Da notare, Pepito è a riposo per
il risentimento accusato in allenamento prima dell’amichevole con il Real
Madrid, eppure il neo CT non ci pensa neanche un attimo ad avere perplessità
circa il suo futuro in azzurro. In città intanto infuria la battaglia tra il
pessimismo cosmico di marca viola ed il revisionismo pirandelliano (in un senso
o nell’altro), e per di più qualcuno il tempo per inalberarsi a veder spuntare
all’orizzonte qualcosa che ha a che fare con il bianconero lo trova sempre.
Antonio Conte passa indenne attraverso tutto ciò. A lui interessa solo
dimostrare anche in questa nuova avventura federale di essere il vincente che è
stato nei tre anni appena trascorsi. Gli servono i campioni, e qui ce n’è uno,
perciò eccolo qui.
“Mi fido di Montella, aspetto che
sia lui a spiegare quali sono le condizioni di Rossi”, dice Conte prima di
entrare ai Campini. “Non sono più
l’allenatore della Juve, oggi sono l’allenatore dell’Italia e quindi ho bisogno
della collaborazione di tutti. L’accoglienza è stata ottima da parte della
Fiorentina ed è andato tutto benissimo. Come ho trovato Pepito? Bene, contiamo
molto su di lui”, dice alla fine, prima di risalire in auto e lasciare Firenze.

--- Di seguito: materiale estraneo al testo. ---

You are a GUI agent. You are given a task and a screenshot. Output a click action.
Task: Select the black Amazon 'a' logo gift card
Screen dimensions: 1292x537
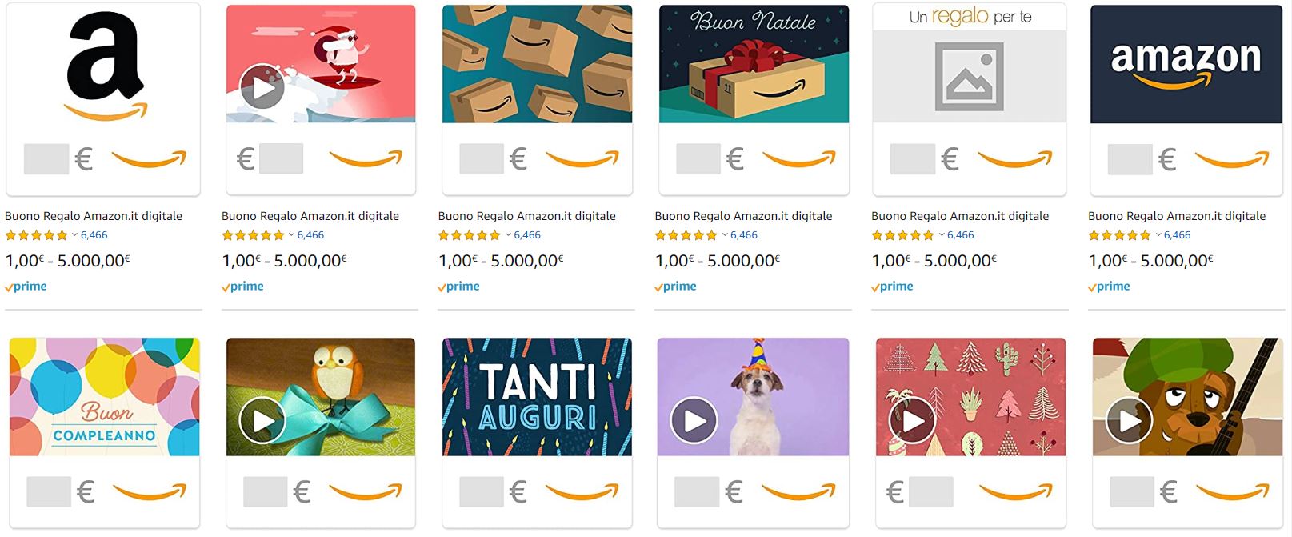coord(103,99)
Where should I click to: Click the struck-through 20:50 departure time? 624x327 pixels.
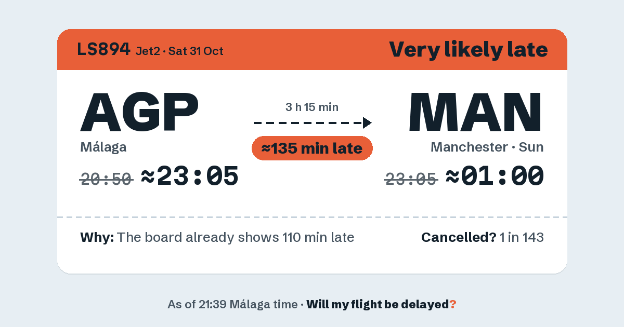click(106, 180)
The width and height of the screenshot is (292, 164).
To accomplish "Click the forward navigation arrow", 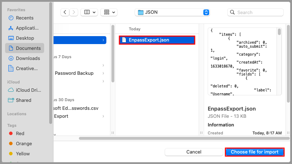I will click(74, 12).
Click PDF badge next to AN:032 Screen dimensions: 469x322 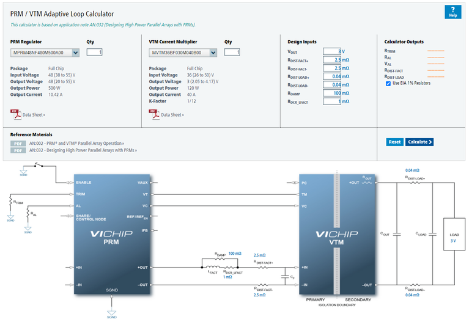click(x=18, y=150)
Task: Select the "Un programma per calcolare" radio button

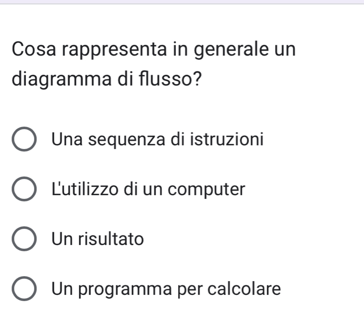Action: pos(23,289)
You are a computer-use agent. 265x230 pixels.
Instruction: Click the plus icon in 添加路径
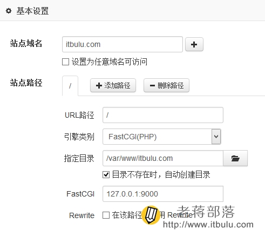[x=99, y=85]
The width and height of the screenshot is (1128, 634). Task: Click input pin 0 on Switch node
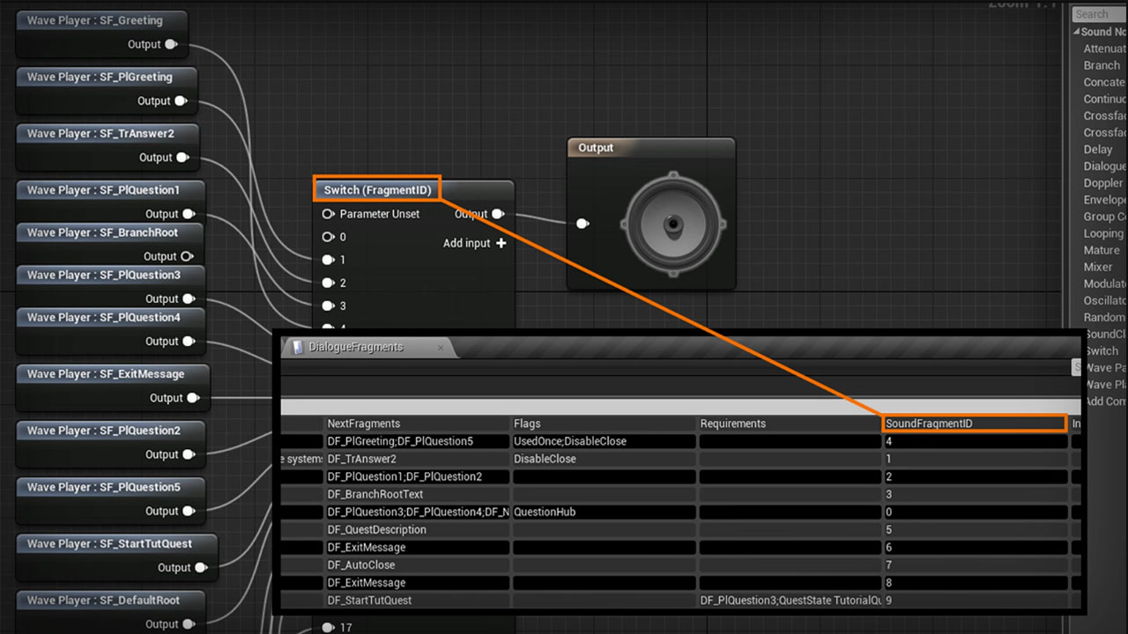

E’ una rivoluzione che si consuma
nel tempo che dura l’allenamento, con Rossi che svolge il lavoro personalizzato
mentre parla con il mister viola e quello azzurro, oltre che con i dirigenti
della A.C.F. Fiorentina presenti al Centro Sportivo. Alla fine sarà Sandro
Mencucci a riassumere la posizione della società. “A nome della Fiorentina faccio
i migliori auguri e un grosso in bocca al lupo a Conte, che sia un grande
allenatore è fuor di dubbio. E nella circostanza ha dato un’ottima impressione.
Se la Nazionale vuole tornare a giocare a Firenze, perché no, noi ci siamo”.
Per la Fiorentina, insomma, c’è
molto di più in ballo che il recupero e la valorizzazione del patrimonio
artistico rappresentato da Giuseppe Rossi. C’è il recupero di un rapporto con
la Federazione e con la Nazionale – con il resto d’Italia, in una parola – che
malgrado gli auspici dei patron Della
Valle non è mai finora decollato durante la loro permanenza in sella alla
società viola. E che è visto giustamente come essenziale per creare intorno
alla stessa società ed alla squadra una corrente di simpatia che al contrario
del clima di “muro contro muro” vissuto negli ultimi anni non sia
pregiudizievole per le ambizioni sportive di una proprietà che pare finalmente
intenzionata a fare un ragionevole sforzo per aggiornare il capitolo vittorie.
Il passato è passato,
l’eventualità che molti tifosi viola si riconcilino con l’ambiente circostante
è ancor meno probabile di quella che Prandelli faccia con Pepito Rossi quello
che ha fatto il suo collega selezionatore della Nazionale australiana Ange
Postecoglou con Joshua Brillante, cioè gli chieda scusa per non averlo
convocato (e magari anche per le dichiarazioni post-mondiale). Ma la società
almeno ha il dovere di aprire un’era di distensione, così come di presentare
una squadra competitiva. E non c’è dubbio che in entrambi i casi attualmente
stia facendo in pieno il suo dovere.
Dicevamo in apertura del mercato:
molto rumore per nulla. E va bene così. Cuadrado è ancora qui.